Um weitere Klarheit in die Situation zu bringen und zu überprüfen ob unsere Vision stimmt oder ob es noch weitere gibt, bitten wir Don Jon Raskin auch den Altar zu berühren. Vielleicht hat er eine Vision die etwas anderes zeigt. Er erklärt sich bereit und berührt den Altar. Nach kurzer Zeit kommt er wieder zu sich und ist mehr als erschrocken. Seine Vision ist in der Tat völlig anders als unsere. Er sieht den Tod und wird durch viele Etappen unserer gemeinsamen Reise geführt. Agatha die Todesfee sieht für ihn aus wie eine schöne Elfenwanderin. In der Goldmiene sieht er viele tote Zwerge. Er sieht wie sieht, wie wir mit einem weißen Drachen gegen einen schwarzen und einen grünen Drachen kämpfen und der weiße den schwarzen tödlich verletzt. Auch das wir nirgendwo sicher sind kann er sehen. Er fliegt auch nicht wie wir in die Situationen sondern wird hinein versetzt. Seine Vision ergänzt unsere auf eigene Art und Weise.

Wir entscheiden uns die Nacht hier zu verbringen und nicht nach Conyberry zurück zu gehen. Dafür nutzt Daenar die Zeit um zwei Gegenstände zu untersuchen. Den Kompass von Reela, den sie in Gnomgard erhalten hat.

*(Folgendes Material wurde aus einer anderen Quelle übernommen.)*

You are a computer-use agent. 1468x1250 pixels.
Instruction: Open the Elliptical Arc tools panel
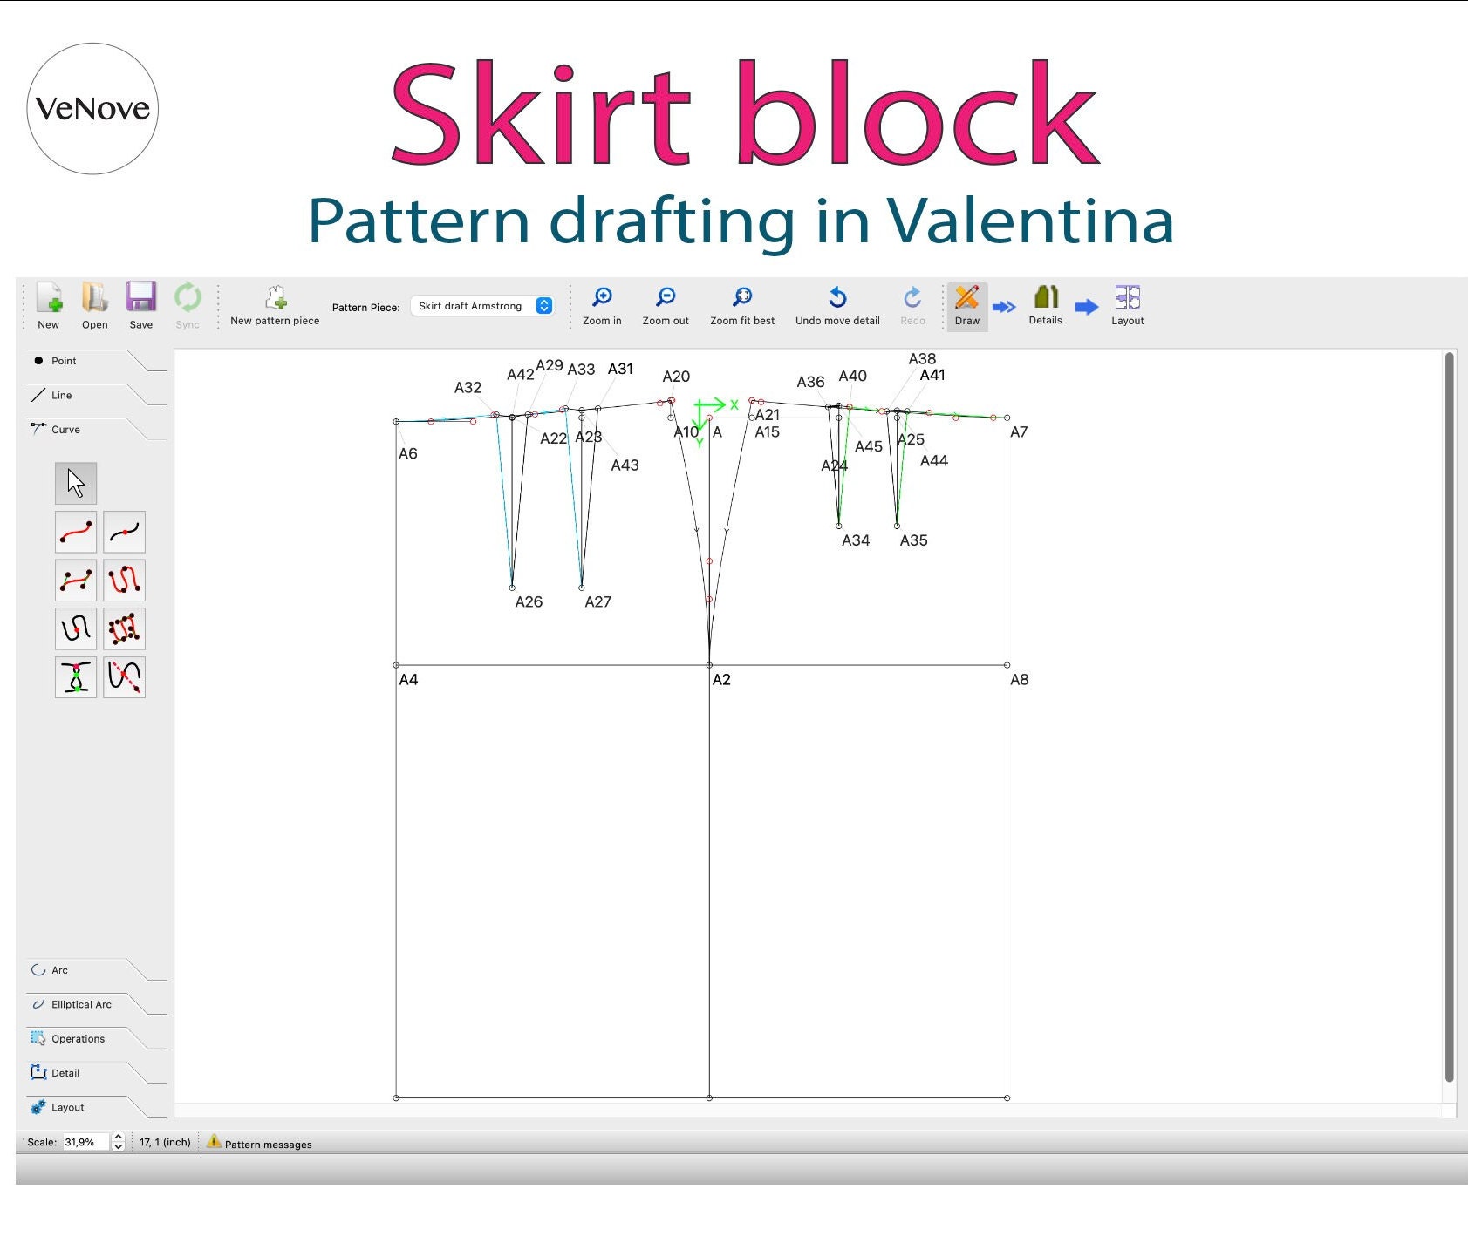pos(80,1004)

Dieser ermöglicht ihr wohl anstatt zu würfeln eine gesetzte 10 zu erhalten und ihren Fähigkeitswert dazu zu rechnen und den Hut den Baris erhalten hat. Danach übergibt er Daenar den Hut zu seiner Verfügung, denn er ist wohl ein Magie-Multiplikator, den Daenar gut gebrauchen kann. Irgendwie kann er damit sogar einen Zauber wirken den er noch nicht erlernt hat. Ein wertvoller Hut für ihn. 

Und nun begeben wir uns endlich zur Ruhe.
Nicht das schwarze Scharf ist anders, sondern die weissen sind alle gleich.

Offline Stefan

  • Stefan
  • Abenteurer
  • ****
  • Beiträge: 297
    • Profil anzeigen
Antw:Die Glocke (Spielabend vom 26.09.2021)
« Antwort #1 am: 27. September 2021, 18:39:15 »
Dieser Reisebericht spiegelt alles wieder… Wie immer wenn Eleonora oder Korgrimm zur Feder greifen….

Nun aber ein Hinweis den mir Reela anvertraut hat, leider fehlt es ihr an Erinnerungsvermögen um  das Schloss der Rolle hier zu öffnen (Zugangsdaten)

Daher übersende ich hier die Gedanken von reela.

Da wir ja nun die Glocke zur Mine bringen um diese dort zu schmelzen, kam ihr folgender Gedanke…
Wir hatten diskutiert, dass die Wehrwesen hier sicherlich etwas suchen, denn so toll ist die Ruine nicht, da scheint die Mine die bessere sichere Unterkunft zu sein. Nach dem finden des Schlüssels und der Glocke bestand Einigekeit, dass diese Wesen genau danach gesucht haben.
Und nun bringen wir die Glocke frei Haus…Sollten wir nicht vor dem Eintreffen in der Mine die Glocke 1 bis 2 Wegstunden entfernt verstecken und erst nach dem Abzug der Wehrwesen mit Hilfe der Arbeiter dort abholen? Denn ein paar starke <Männer oder ein Karren wären sicherlich hilfreich.

Soweit die Gedanken von Reela die ich Baris versucht habe hier niederzuschreiben.